- Born: 2 August 1903 Flensburg, German Empire
- Died: 26 November 1983 (aged 80) Hamburg, Germany

= Richard Grune =

German artist and concentration camp survivor (1903–1983)

Richard Grune (2 August 1903 – 26 November 1983) was a German visual artist, anti-fascist, and Nazi concentration camp survivor.

Richard Grune was born on 2 August 1903 in Flensburg, Germany. Grune studied for five terms at the Kiel School of Applied Arts, later spending a year at the Bauhaus in Weimar and Dessau. At the Bauhaus, Grune studied under Wassily Kandinsky and Paul Klee.

In 1933, Grune moved to Berlin to work as a graphic designer. Following the Nazi rise to power later that year, Grune began contributing to anti-fascist publications that opposed the new government.

In December 1934, Grune was arrested as part of the Nazi Party's push to enforce Paragraph 175 which criminalized homosexual activity.
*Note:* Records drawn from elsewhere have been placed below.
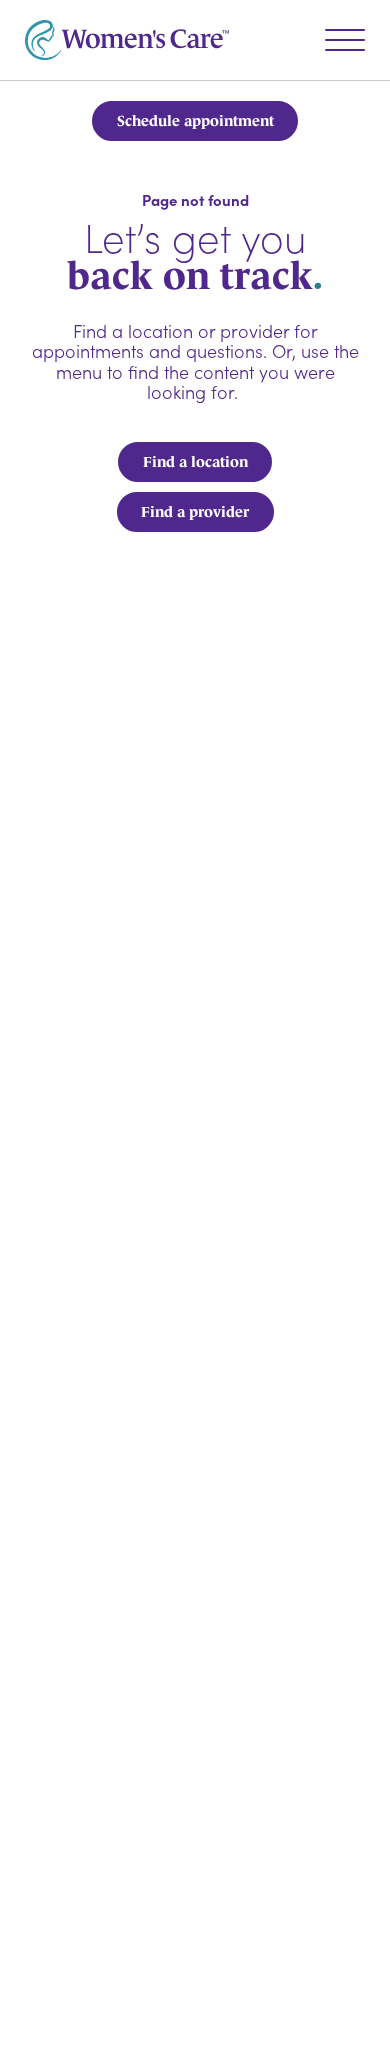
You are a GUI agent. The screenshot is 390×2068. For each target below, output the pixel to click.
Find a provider (195, 511)
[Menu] (345, 40)
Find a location (195, 461)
In September 1936, he was convicted under the provision and sentenced to prison in Lichtenburg. Following his release, Grune was sent to the Sachsenhausen and later Flossenbürg concentration camps.

In 1945, Grune escaped from Flossenbürg and returned to Kiel. Over the following years, his artistic practice focused on a series of lithographs titled "The Passion of Twentieth Century" that documented life and conditions in the concentration camps.

Richard Grune died on 26 November 1983 in Hamburg, Germany. He is buried in Kiel, Schleswig-Holstein, Germany.